I will start by introducing myself and my family. Hi, we are a family from Cooranbong. My name is Kristie, my husband is Michael and together we have 3 children, Alana (10 years), Jacob (8 years) and Kobe (6 years).Up until 5 months ago, we had a relatively normal life. The children attended the local Catholic school, Michael worked as a Sprinkler Fitter based in Sydney and I worked as an Early Childhood Educator at a local Preschool.

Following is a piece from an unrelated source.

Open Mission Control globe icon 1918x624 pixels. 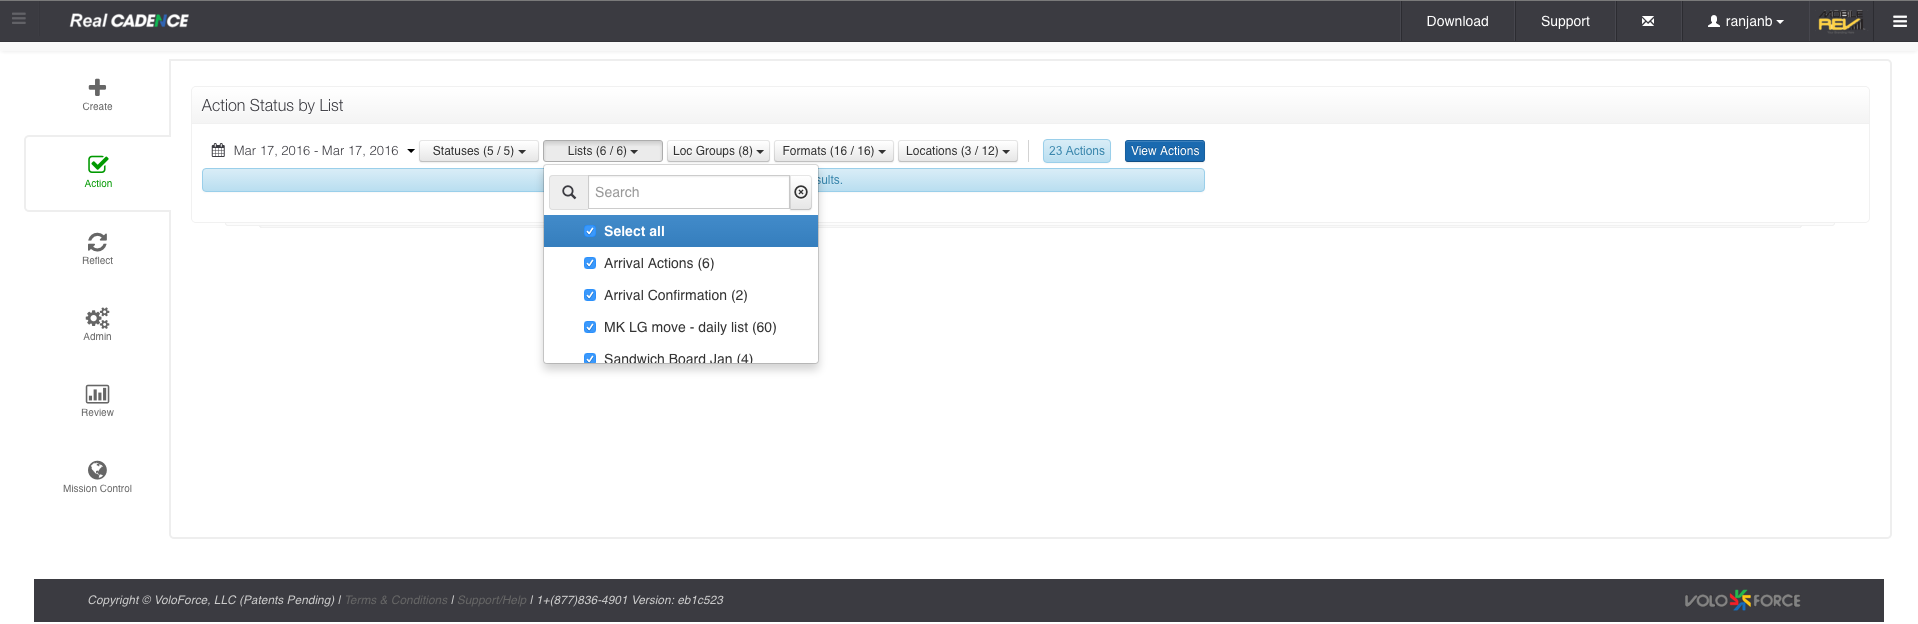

On Tuesday, 13th November 2018, our world was turned upside down. Our youngest son, Kobe, was rushed to hospital and diagnosed with a rare condition called Acute Flaccid Myelitis (AFM). AFM is a debilitating condition which affects the grey matter of the central nervous system in the spinal cord, and causes sudden onset paralysis and loss of muscle tone and reflexes. AFM does not discriminate and affects 1 in a million, and children are the main victims. Over a matter of hours, Kobe became paralysed from the waist up and unable to breathe on his own. Kobe had bilateral diaphragm paralysis, which resulted in him being intubated on life support. Kobe was unable to sit, stand, walk, move his arms or hold his head up. 3 weeks later Kobe had surgery for a tracheostomy. Kobe’s cough, gag and swallow reflexes were paralysed, which meant he was unable to talk, eat, swallow or cough.
19 weeks later, Michael and I are still spending alternate nights in PICU with Kobe. My parents are caring for Alana and Jacob while we are unable to. With the help of intensive physio and OT, Kobe is showing smalls signs of recovery every day. He is now able to walk short distances while wearing an upper body brace, although most of his time is spent in a power wheelchair or in bed. Kobe can now use his hands but is still unable to move his shoulders or hold his head up. He has regained some diaphragm function and is able to spend 4 hours a day off the ventilator, but is still ventilated through his Trache for the remaining 20hrs a day. Kobe is still unable to speak, swallow, eat or cough and requires tube feeding and mechanical assistance to cough and clear his lungs.
There is no known cure for AFM and recovery and prognosis is varied. It can take weeks, months and even years to recover, if at all. Most victims of AFM will never make a full recovery and paralysis can be permanent. There is no way of knowing the extent of Kobe’s recovery, it is a matter of watch, wait and see which nerves make some form of recovery.
With this being said, we have been given a discharge date of the end of April. We can take Kobe home with the assistance of a 24 hour nurse and lots of medical equipment. Due to the complexity of Kobe’s care needs, we will require some home mods to be completed to make Kobe’s life easier, and to assist him to be as independent as he can be. We are reaching out to you in hope that you can offer some assistance, and be a platform to ask for donations of materials, and labour to modify our house so we can bring Kobe home and be a family again.